▶ [Supplied entries]
·····
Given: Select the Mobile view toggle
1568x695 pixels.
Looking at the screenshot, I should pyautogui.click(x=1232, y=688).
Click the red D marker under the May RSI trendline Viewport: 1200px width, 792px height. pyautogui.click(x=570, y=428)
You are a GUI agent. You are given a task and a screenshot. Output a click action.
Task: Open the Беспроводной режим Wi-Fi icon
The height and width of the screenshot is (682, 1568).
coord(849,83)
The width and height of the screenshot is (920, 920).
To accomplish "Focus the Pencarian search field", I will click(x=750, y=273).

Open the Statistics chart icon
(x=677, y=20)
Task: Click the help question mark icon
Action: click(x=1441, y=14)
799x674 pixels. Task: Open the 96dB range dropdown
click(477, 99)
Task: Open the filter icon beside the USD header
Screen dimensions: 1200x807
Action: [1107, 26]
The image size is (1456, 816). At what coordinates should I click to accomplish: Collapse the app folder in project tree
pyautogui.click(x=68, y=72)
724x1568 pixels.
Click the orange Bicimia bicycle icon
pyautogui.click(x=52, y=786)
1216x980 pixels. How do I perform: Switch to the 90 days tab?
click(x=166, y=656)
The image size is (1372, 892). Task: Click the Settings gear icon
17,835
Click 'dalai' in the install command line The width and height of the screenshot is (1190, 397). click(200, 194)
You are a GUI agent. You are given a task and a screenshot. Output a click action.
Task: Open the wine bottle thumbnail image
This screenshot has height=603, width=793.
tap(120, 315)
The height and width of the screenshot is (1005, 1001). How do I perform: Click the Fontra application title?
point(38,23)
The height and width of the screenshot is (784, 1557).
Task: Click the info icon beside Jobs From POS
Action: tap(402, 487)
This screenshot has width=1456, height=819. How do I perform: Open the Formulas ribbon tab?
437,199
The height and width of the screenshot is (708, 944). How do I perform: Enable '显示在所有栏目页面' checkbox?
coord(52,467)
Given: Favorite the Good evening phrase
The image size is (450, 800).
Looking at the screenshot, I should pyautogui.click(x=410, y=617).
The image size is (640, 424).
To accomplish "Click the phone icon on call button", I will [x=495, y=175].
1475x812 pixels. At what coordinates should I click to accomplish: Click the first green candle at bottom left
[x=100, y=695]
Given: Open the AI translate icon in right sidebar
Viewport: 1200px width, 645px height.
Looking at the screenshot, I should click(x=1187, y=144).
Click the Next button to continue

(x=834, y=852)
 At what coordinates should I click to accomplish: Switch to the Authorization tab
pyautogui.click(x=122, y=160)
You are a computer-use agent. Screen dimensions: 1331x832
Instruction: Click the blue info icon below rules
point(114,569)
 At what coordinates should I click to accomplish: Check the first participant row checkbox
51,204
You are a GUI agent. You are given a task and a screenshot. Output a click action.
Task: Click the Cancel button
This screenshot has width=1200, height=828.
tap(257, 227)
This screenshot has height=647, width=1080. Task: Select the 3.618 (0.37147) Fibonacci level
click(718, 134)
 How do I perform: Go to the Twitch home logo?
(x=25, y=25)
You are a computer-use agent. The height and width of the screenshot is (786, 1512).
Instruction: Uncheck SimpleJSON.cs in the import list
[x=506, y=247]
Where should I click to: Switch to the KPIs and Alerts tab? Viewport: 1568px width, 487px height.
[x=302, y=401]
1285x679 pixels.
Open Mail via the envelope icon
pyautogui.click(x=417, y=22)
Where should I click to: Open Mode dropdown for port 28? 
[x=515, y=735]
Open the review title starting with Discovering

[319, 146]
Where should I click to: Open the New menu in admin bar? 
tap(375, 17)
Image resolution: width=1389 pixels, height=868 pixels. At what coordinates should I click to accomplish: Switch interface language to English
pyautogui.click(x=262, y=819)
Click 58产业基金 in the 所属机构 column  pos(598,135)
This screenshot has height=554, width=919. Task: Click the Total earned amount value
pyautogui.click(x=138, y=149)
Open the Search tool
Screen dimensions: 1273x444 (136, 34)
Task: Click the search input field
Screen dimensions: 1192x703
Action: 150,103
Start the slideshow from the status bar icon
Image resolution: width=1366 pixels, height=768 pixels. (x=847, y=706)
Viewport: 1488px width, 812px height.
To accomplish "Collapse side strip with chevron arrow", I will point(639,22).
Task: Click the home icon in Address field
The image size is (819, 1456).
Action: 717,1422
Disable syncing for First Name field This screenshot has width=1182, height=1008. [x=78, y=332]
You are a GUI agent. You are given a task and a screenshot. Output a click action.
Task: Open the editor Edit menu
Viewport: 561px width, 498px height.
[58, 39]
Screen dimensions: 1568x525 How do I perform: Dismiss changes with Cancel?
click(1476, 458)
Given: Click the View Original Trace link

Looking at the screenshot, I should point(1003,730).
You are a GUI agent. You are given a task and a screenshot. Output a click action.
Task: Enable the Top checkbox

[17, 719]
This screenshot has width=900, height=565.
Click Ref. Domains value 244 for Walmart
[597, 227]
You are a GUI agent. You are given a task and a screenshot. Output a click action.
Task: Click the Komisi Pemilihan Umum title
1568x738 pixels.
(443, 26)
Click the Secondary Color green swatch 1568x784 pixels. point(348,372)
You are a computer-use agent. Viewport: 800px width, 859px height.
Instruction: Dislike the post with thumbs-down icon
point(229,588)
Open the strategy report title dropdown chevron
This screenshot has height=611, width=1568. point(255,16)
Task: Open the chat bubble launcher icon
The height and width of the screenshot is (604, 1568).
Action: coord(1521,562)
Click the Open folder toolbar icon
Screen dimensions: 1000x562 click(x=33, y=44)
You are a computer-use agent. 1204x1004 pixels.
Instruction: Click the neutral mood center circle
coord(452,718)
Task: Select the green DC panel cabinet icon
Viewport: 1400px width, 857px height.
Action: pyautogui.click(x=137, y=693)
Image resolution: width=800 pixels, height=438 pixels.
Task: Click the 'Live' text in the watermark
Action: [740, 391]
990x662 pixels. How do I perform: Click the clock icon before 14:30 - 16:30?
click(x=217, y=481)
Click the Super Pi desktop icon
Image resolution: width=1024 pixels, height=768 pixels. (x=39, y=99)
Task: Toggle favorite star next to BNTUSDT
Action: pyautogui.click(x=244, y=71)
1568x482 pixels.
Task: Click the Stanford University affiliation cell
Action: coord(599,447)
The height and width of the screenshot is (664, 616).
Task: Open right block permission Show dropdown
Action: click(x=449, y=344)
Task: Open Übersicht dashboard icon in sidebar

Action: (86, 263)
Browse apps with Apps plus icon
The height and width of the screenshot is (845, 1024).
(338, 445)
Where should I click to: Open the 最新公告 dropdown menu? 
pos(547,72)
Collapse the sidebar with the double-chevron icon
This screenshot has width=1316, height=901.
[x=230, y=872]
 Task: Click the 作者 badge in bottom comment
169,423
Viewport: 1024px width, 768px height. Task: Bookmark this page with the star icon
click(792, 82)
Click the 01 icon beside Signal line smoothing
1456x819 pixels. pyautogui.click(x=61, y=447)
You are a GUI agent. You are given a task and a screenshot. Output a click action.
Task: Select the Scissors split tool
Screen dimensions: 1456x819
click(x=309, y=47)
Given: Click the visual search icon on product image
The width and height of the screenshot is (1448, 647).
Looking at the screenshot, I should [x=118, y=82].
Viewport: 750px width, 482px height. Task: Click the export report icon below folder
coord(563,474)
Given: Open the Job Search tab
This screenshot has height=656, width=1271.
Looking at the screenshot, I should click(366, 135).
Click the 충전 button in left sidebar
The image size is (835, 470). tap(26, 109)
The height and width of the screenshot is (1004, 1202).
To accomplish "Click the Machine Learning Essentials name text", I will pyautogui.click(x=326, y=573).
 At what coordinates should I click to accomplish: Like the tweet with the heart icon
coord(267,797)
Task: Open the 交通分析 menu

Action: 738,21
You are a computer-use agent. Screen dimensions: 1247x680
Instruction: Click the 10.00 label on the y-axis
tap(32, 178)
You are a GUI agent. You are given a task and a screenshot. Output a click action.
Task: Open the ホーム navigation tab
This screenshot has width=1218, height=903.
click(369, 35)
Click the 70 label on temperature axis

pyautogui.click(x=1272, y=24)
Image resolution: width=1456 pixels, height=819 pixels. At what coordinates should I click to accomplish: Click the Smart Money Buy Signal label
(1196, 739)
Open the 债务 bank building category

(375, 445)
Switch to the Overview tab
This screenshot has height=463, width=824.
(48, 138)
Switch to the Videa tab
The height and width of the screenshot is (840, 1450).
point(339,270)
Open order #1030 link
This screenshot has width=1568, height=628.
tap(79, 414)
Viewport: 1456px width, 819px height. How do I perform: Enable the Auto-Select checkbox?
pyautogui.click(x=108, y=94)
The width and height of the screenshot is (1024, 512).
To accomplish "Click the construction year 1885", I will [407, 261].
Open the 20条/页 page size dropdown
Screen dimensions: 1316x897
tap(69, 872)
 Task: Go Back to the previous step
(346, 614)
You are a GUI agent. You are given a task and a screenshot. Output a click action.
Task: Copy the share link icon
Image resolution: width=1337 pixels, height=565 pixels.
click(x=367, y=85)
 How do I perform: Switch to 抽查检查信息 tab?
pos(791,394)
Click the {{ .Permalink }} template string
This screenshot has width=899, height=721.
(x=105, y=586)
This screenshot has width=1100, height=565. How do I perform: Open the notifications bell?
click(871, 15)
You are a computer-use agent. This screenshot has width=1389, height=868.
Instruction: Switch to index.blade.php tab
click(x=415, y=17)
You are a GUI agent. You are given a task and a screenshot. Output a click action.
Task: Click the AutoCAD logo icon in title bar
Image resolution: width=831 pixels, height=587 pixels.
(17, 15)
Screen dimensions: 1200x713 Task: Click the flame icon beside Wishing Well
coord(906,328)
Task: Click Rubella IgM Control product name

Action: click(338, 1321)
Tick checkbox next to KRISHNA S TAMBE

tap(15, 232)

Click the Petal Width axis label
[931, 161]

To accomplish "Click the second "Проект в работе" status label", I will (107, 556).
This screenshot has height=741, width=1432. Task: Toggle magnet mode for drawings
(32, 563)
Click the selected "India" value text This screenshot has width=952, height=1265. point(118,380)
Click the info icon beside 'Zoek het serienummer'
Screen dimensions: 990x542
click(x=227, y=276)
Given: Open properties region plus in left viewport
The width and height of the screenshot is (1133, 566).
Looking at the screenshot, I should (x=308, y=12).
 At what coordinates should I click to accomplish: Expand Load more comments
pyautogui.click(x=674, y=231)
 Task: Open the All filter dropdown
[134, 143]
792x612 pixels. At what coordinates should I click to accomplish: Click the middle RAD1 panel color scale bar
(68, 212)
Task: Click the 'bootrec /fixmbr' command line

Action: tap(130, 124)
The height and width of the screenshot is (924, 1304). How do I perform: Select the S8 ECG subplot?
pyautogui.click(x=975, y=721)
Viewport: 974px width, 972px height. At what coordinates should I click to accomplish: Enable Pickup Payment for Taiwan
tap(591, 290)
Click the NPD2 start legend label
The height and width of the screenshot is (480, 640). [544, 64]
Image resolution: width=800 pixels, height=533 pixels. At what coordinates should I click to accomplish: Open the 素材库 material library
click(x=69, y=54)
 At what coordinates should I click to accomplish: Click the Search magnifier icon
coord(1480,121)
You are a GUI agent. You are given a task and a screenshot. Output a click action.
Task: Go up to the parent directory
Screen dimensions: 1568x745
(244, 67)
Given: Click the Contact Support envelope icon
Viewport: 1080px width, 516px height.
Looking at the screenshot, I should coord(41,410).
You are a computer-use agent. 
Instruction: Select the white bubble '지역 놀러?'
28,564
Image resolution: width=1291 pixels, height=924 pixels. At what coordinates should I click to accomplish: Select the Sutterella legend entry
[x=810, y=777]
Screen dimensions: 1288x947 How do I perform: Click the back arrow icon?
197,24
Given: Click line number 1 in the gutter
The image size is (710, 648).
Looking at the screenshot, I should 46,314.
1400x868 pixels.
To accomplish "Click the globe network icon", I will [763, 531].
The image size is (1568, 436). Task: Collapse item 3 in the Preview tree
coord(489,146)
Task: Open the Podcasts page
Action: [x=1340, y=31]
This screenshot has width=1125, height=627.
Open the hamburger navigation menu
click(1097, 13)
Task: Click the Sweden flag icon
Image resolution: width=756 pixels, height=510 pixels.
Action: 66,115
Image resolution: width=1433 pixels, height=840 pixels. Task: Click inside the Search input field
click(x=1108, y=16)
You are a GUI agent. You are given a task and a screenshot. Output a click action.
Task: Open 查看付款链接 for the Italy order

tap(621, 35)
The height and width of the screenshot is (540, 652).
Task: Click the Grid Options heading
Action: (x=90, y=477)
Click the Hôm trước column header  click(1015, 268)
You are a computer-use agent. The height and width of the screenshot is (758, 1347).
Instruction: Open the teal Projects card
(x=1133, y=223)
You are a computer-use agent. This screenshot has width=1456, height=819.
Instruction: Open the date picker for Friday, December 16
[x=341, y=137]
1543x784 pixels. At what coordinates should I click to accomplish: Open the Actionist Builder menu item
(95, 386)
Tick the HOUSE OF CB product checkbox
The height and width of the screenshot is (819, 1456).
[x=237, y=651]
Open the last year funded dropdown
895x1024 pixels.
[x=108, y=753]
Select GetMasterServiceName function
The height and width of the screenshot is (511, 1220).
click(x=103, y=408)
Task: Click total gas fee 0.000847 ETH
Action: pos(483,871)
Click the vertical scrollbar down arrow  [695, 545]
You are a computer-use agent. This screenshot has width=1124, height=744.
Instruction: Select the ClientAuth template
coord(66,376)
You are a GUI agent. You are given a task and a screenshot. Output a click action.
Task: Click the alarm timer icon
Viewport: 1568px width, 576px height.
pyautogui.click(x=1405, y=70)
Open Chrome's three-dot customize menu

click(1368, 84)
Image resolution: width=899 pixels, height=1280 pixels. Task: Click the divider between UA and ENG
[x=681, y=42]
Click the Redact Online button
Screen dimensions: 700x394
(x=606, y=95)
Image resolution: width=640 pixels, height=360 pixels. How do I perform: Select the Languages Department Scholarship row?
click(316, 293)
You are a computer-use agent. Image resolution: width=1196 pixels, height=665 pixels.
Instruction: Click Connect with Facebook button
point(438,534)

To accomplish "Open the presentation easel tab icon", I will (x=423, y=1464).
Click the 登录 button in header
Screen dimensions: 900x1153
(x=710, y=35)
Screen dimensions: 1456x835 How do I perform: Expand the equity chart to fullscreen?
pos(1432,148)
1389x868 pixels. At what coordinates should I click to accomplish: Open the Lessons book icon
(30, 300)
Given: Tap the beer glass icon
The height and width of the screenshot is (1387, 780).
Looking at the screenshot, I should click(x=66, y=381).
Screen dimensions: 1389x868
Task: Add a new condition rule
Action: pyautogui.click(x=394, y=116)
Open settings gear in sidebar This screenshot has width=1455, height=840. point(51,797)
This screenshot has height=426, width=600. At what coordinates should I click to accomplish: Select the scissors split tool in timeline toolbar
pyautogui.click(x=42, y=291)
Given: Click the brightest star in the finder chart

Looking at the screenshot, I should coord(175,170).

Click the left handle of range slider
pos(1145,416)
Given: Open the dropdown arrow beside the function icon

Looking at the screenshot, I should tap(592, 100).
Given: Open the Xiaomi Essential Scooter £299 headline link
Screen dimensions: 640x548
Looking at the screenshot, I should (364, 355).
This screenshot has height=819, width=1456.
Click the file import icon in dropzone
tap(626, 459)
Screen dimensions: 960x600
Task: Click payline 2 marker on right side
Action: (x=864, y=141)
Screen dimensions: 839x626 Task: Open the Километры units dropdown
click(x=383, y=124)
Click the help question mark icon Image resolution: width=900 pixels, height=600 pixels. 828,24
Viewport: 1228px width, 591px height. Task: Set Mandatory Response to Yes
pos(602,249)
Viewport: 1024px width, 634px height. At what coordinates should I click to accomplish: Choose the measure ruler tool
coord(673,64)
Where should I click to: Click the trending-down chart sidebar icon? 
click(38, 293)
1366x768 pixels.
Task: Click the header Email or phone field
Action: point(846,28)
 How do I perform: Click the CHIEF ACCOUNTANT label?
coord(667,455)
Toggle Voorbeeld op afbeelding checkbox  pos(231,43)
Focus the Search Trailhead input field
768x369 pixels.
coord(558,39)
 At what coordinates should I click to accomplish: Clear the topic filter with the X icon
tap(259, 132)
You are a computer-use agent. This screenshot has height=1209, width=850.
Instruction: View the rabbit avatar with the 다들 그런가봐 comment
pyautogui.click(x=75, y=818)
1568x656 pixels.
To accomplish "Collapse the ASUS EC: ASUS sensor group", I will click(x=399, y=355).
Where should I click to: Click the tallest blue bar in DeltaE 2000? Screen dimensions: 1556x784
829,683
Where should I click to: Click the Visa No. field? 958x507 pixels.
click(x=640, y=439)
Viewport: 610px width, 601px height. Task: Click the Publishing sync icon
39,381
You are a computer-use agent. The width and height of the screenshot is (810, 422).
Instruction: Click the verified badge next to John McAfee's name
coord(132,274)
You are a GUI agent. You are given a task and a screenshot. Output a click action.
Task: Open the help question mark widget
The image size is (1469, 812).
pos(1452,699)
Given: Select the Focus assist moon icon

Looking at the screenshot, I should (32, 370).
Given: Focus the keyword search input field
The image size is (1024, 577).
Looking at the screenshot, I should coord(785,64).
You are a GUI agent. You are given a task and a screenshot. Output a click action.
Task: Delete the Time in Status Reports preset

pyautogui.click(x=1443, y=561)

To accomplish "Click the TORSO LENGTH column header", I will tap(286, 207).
·····
▶ [Task to complete]
Report every line of the entries above that contains the string "command".

▶ [Completed exercise]
Click 'dalai' in the install command line The width and height of the screenshot is (1190, 397). click(200, 194)
Task: Click the 'bootrec /fixmbr' command line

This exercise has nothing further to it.